- Education: Durham University (BSc, PhD)
- Scientific career
- Fields: Ancient astronomy
- Workplaces: Brown University
- Thesis: Observations and predictions of eclipse times by astronomers in the pre-telescopic period (1998)
- Doctoral advisor: F. Richard Stephenson

= John Steele (historian) =

British historian of ancient science

John Michael Steele is a British historian of science. He is Professor of the History of the Exact Sciences in Antiquity and Wilbour Professor of Egyptology and Assyriology at Brown University. He specializes in the history of ancient astronomy, with a particular focus on its development in Babylonia.

Steele earned a first-class degree in Physics from Durham University in 1995, and completed his PhD there in 1998 under the supervision of F. Richard Stephenson.

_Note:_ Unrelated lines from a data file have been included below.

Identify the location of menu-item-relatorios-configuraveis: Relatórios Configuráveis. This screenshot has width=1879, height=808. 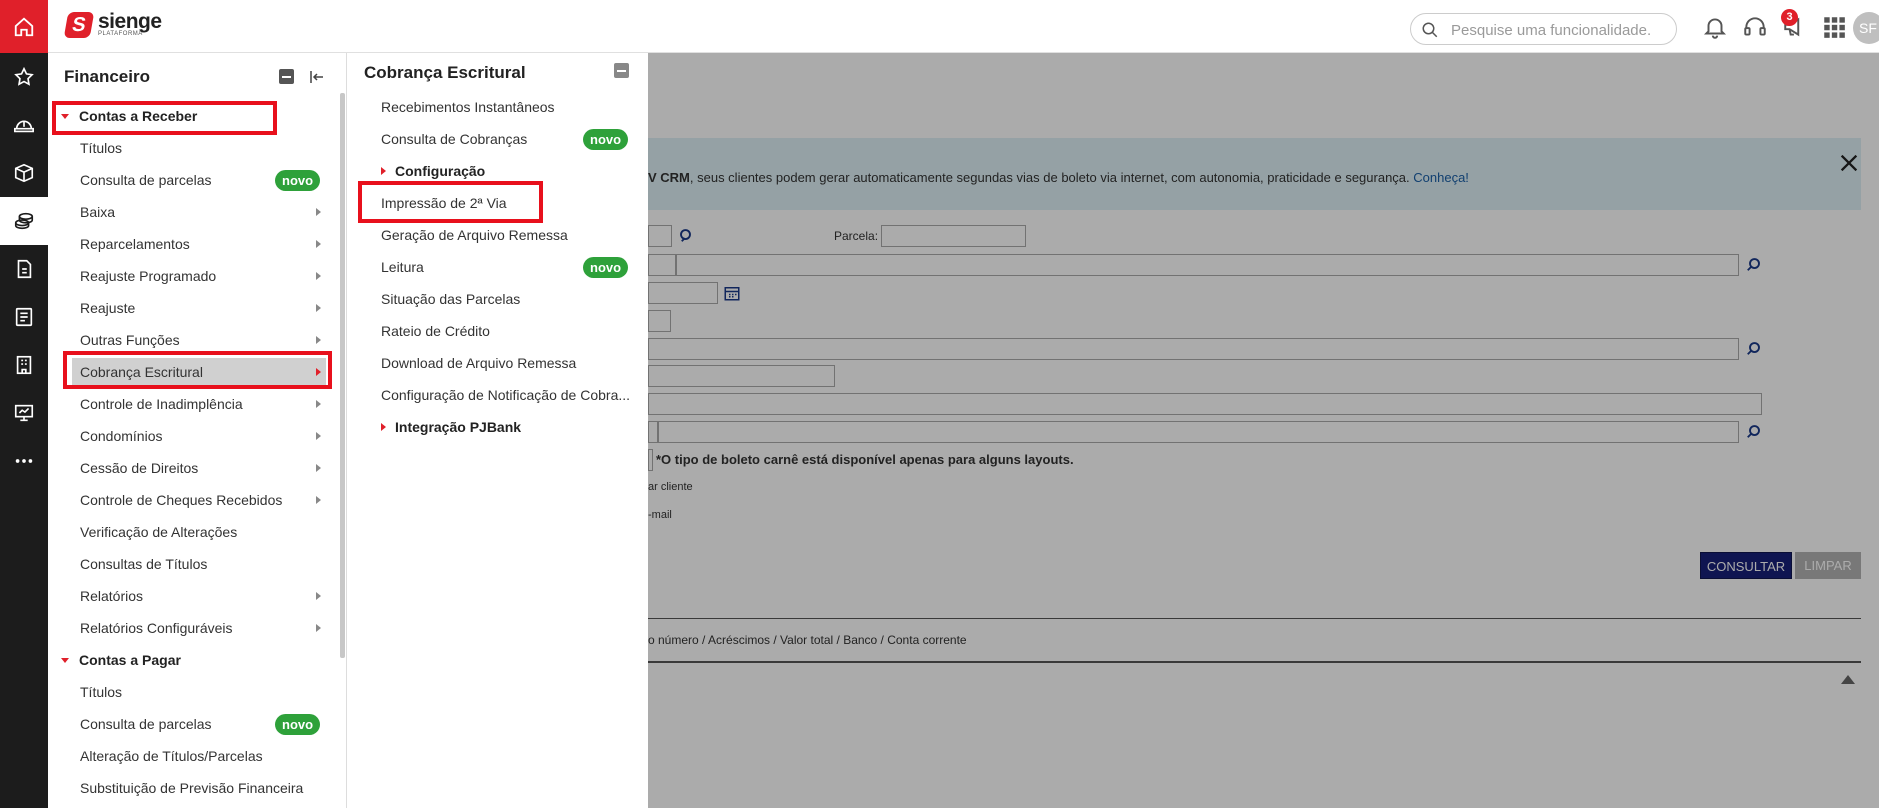
(197, 628).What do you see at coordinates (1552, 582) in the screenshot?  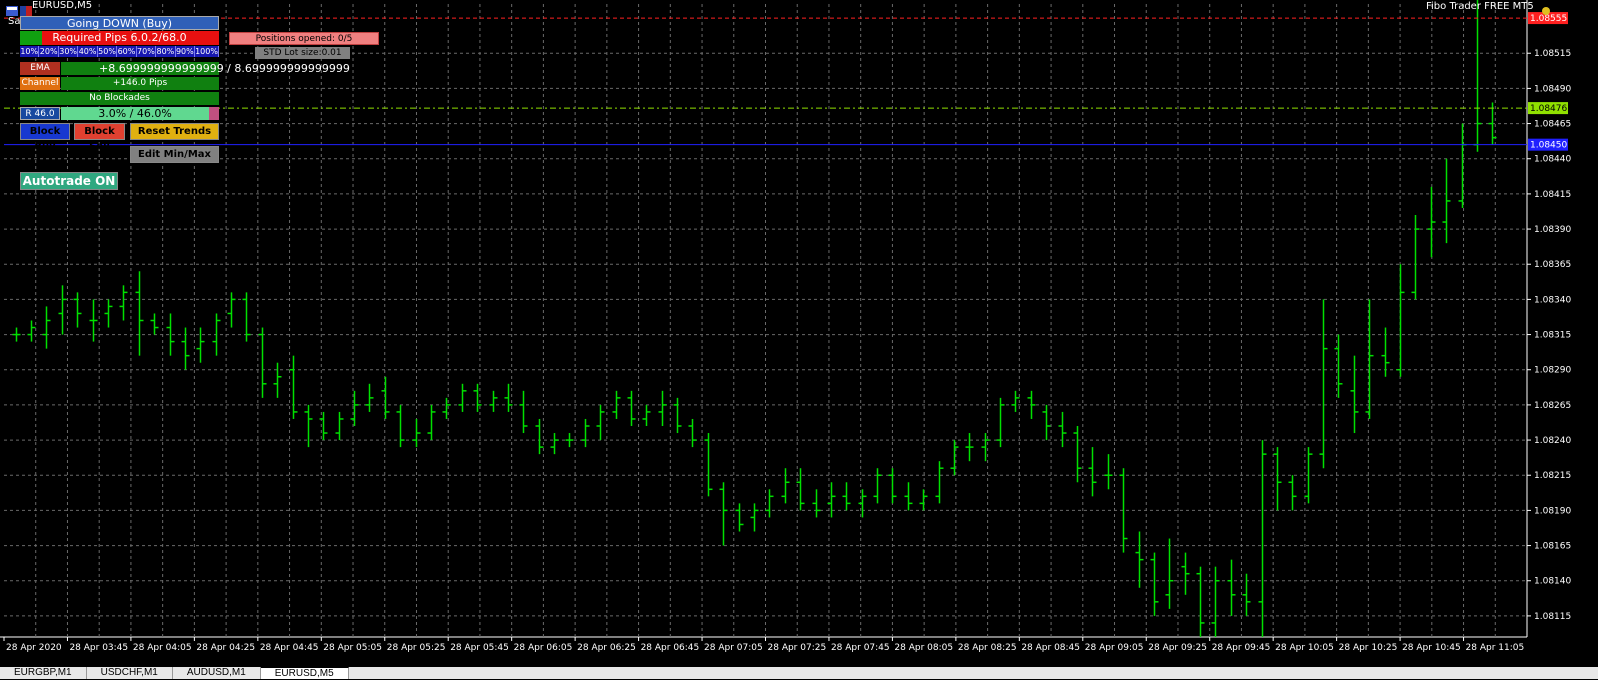 I see `y-tick-label: 1.08140` at bounding box center [1552, 582].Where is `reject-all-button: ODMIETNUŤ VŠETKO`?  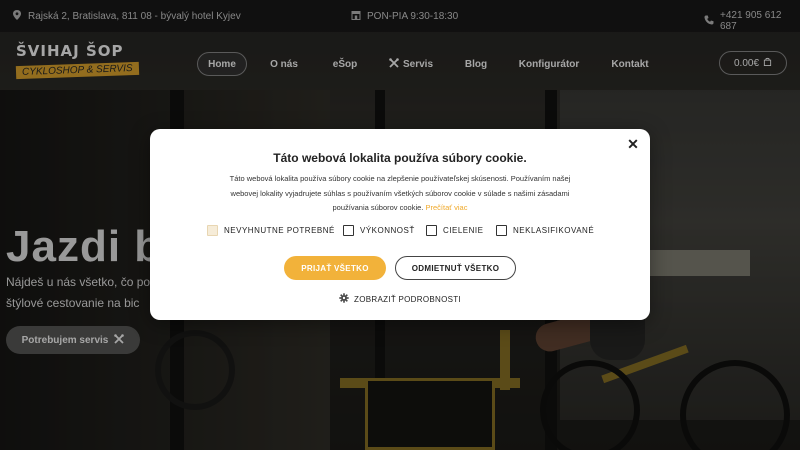 reject-all-button: ODMIETNUŤ VŠETKO is located at coordinates (456, 268). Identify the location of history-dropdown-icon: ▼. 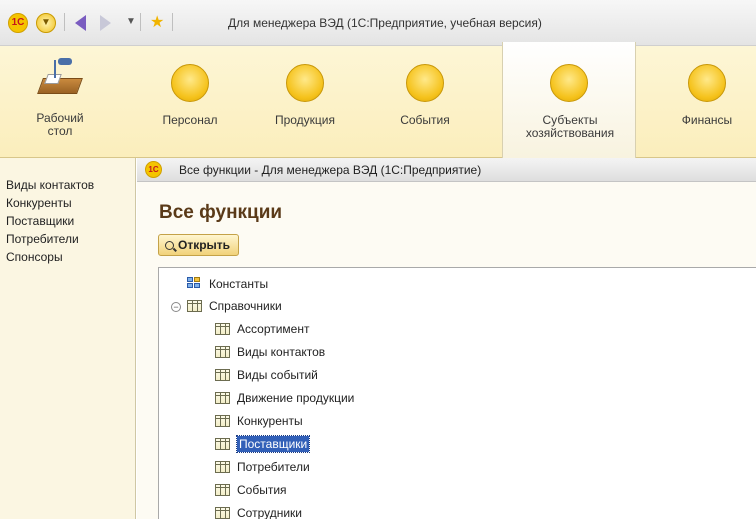
(131, 22).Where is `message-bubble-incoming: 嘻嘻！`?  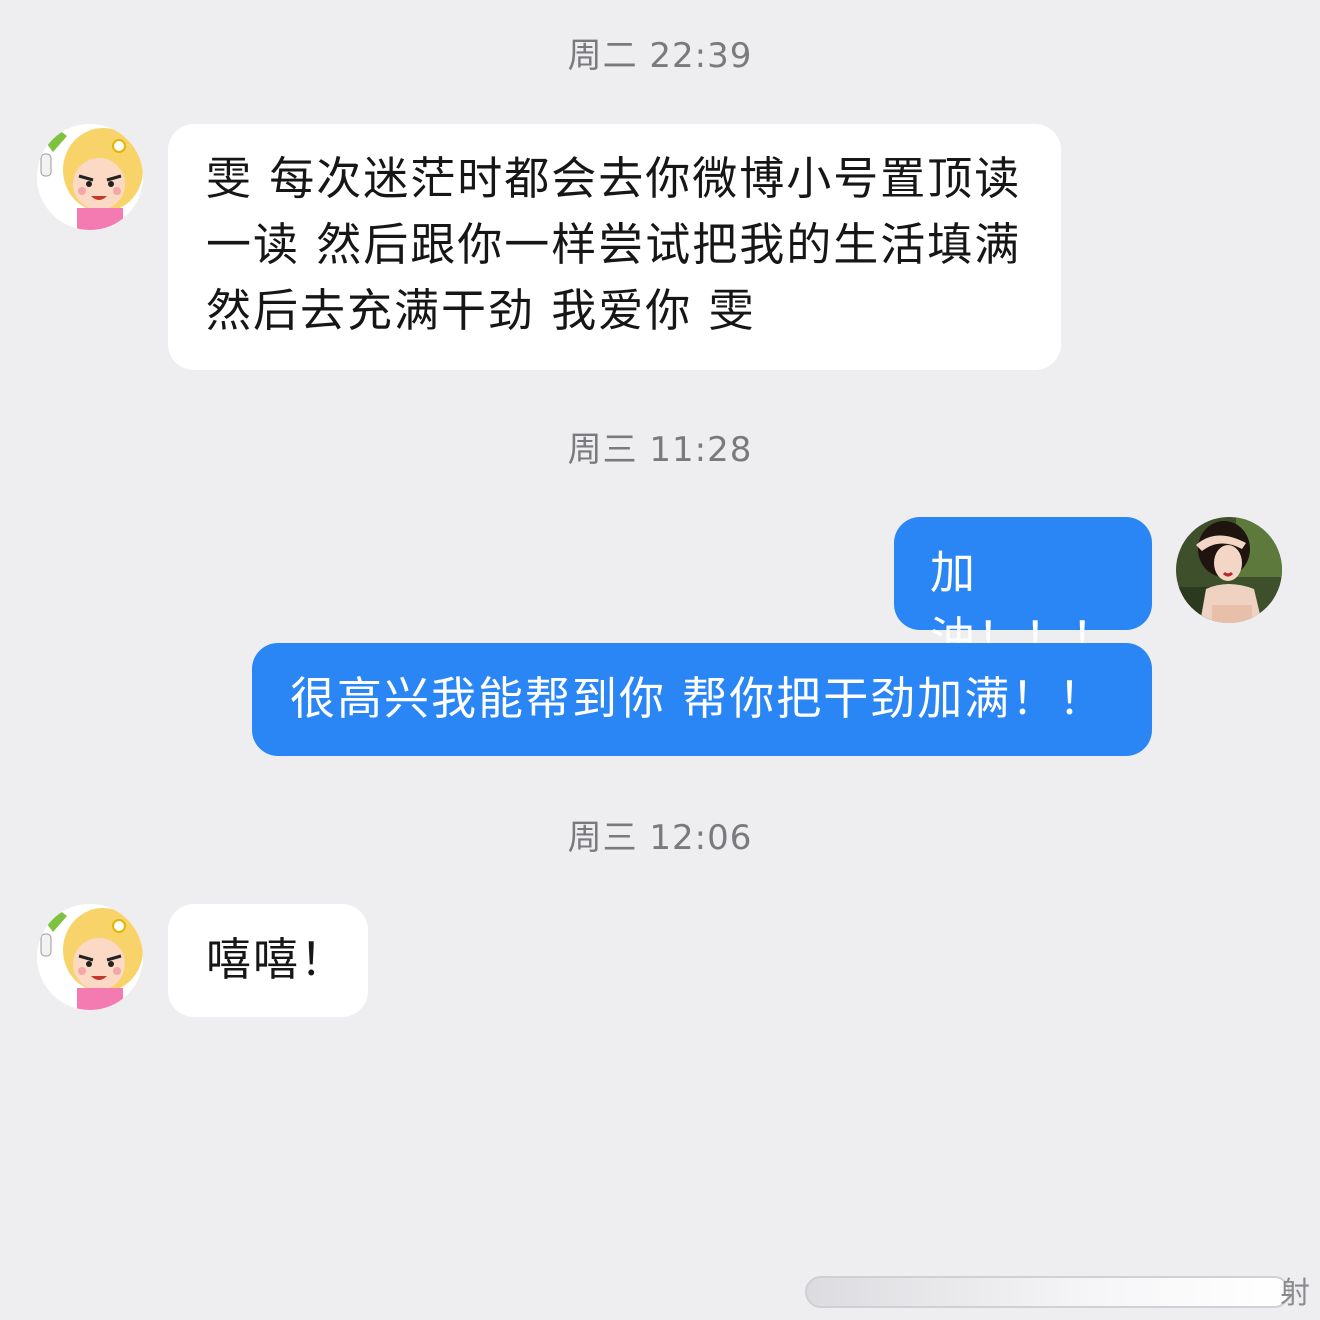
message-bubble-incoming: 嘻嘻！ is located at coordinates (268, 960).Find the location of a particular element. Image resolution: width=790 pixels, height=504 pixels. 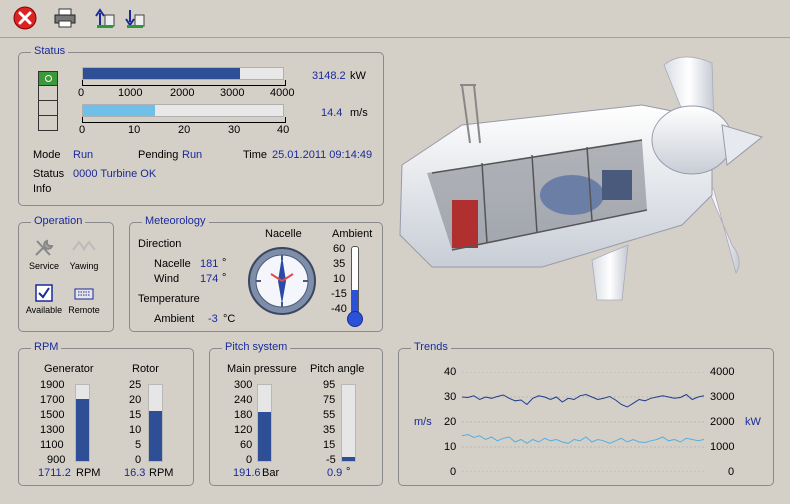

temperature-label: Temperature is located at coordinates (169, 299).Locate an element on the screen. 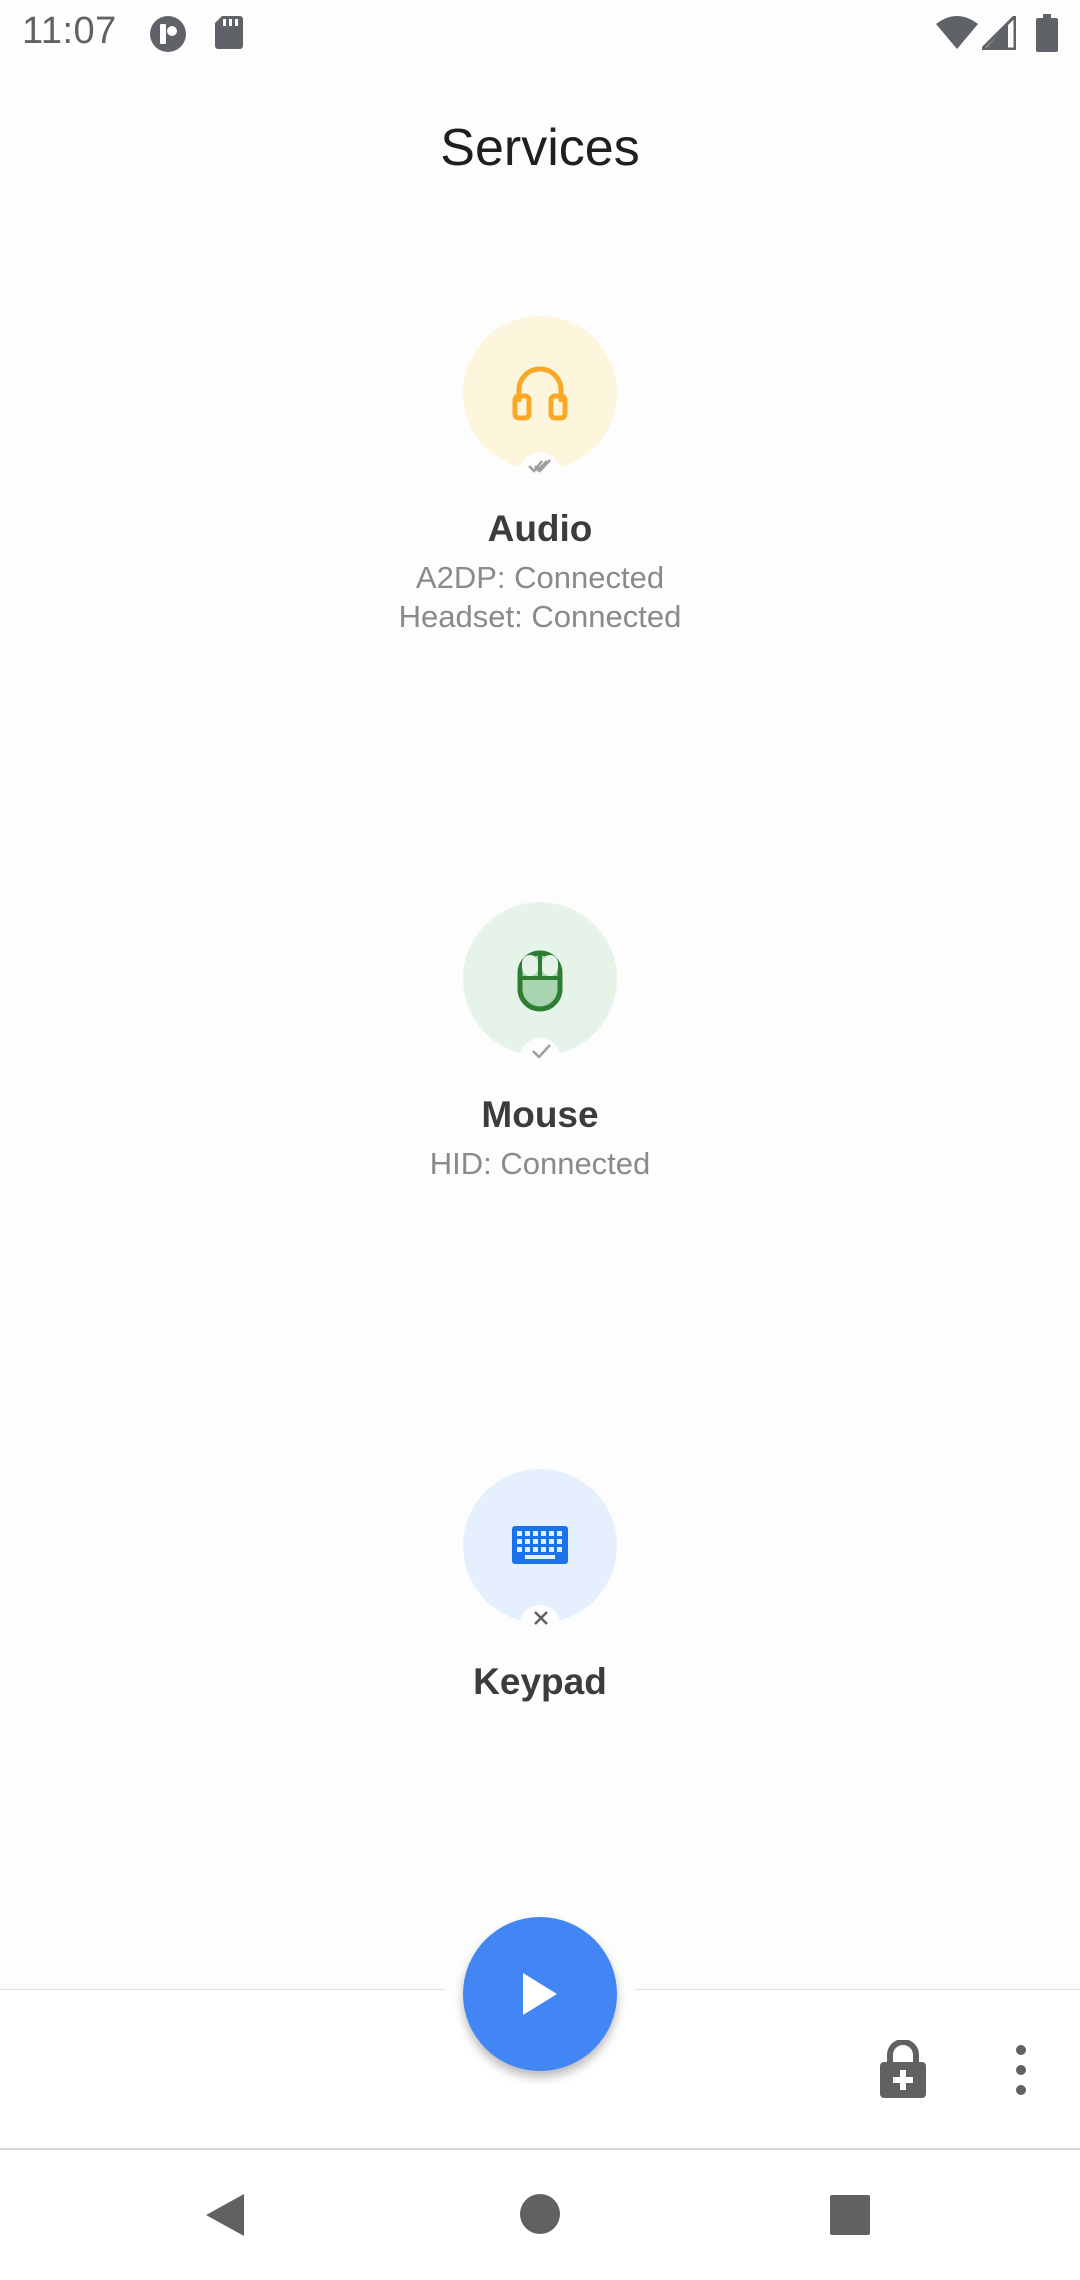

Following his PhD, Steele was a postdoc at the Dibner Institute for the History of Science and Technology at the Massachusetts Institute of Technology. In 1999, he returned to Durham as a Leverhulme Trust Research Fellow, before joining the University of Toronto in 2002 as E. P. May Fellow at the Institute for the History and Philosophy of Science and Technology. He remained there until 2004, then rejoined Durham as a Royal Society University Research Fellow. He moved to Brown University in 2008.

He was a Fellow of the Institute of Advanced Study at Durham University from October to December 2016. From 2021 to 2025 Steele served as President of the Commission for the History of Ancient and Medieval Astronomy (CHAMA).